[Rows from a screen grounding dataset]

□ □ □ □ □

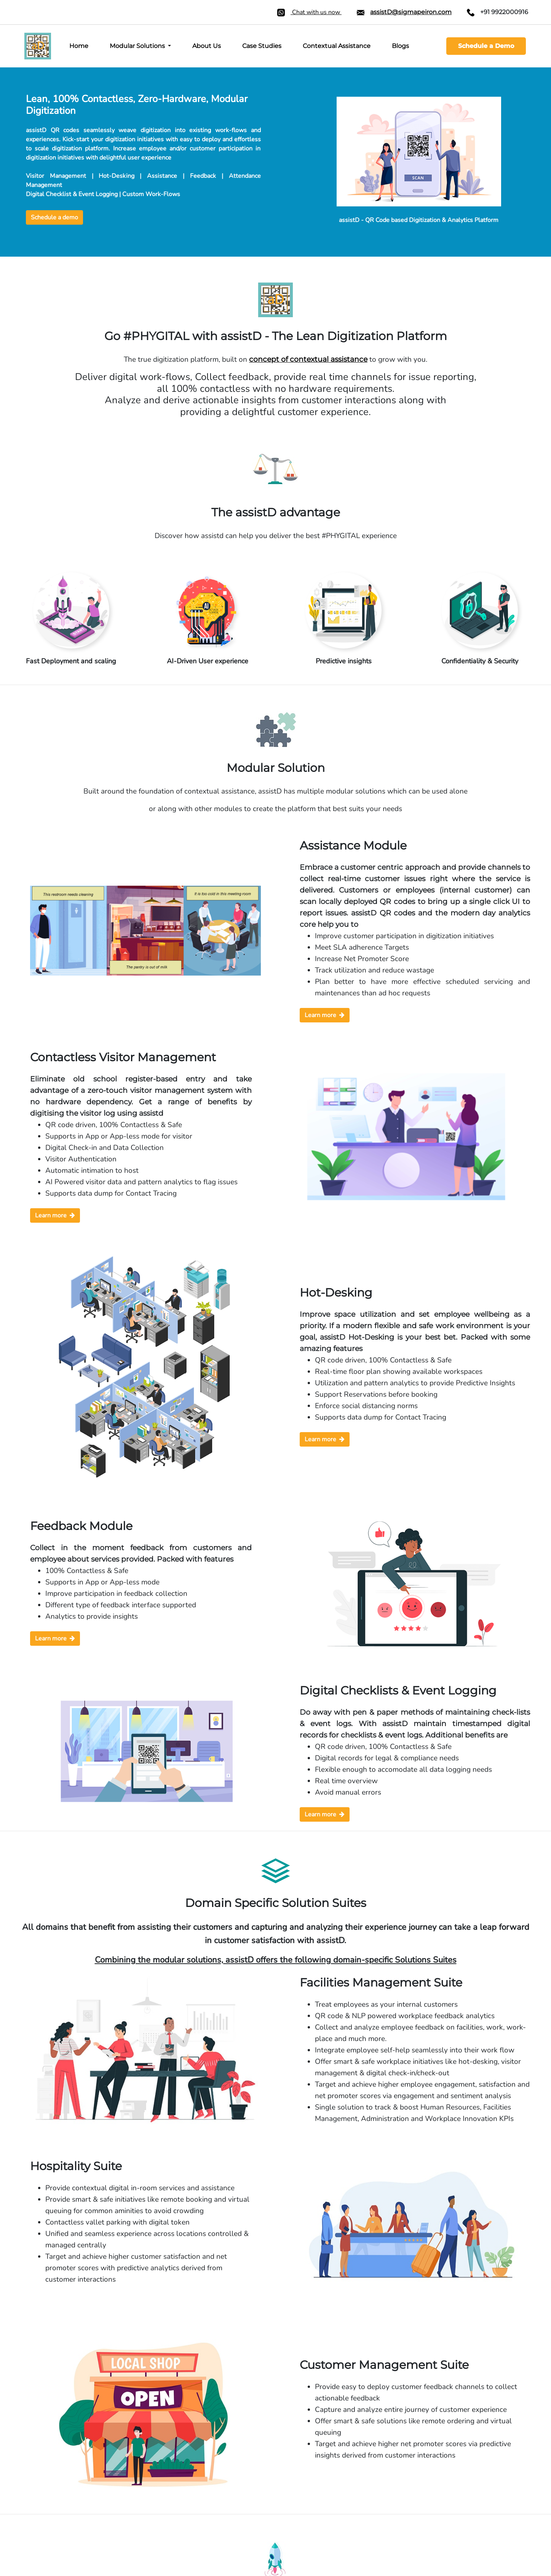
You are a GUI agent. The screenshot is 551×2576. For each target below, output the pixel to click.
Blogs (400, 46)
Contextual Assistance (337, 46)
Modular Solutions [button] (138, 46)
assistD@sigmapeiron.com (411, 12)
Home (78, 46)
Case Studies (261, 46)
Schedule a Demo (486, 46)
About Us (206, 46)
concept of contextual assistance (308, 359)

□ □ □ □ □

Task to carry out: Convert the rows above into a JSON list of strings with one string per line, omitting blank lines and leaving out the pictures.

Exercise answer:
[
  "You are a GUI agent. The screenshot is 551×2576. For each target below, output the pixel to click.",
  "Blogs (400, 46)",
  "Contextual Assistance (337, 46)",
  "Modular Solutions [button] (138, 46)",
  "assistD@sigmapeiron.com (411, 12)",
  "Home (78, 46)",
  "Case Studies (261, 46)",
  "Schedule a Demo (486, 46)",
  "About Us (206, 46)",
  "concept of contextual assistance (308, 359)"
]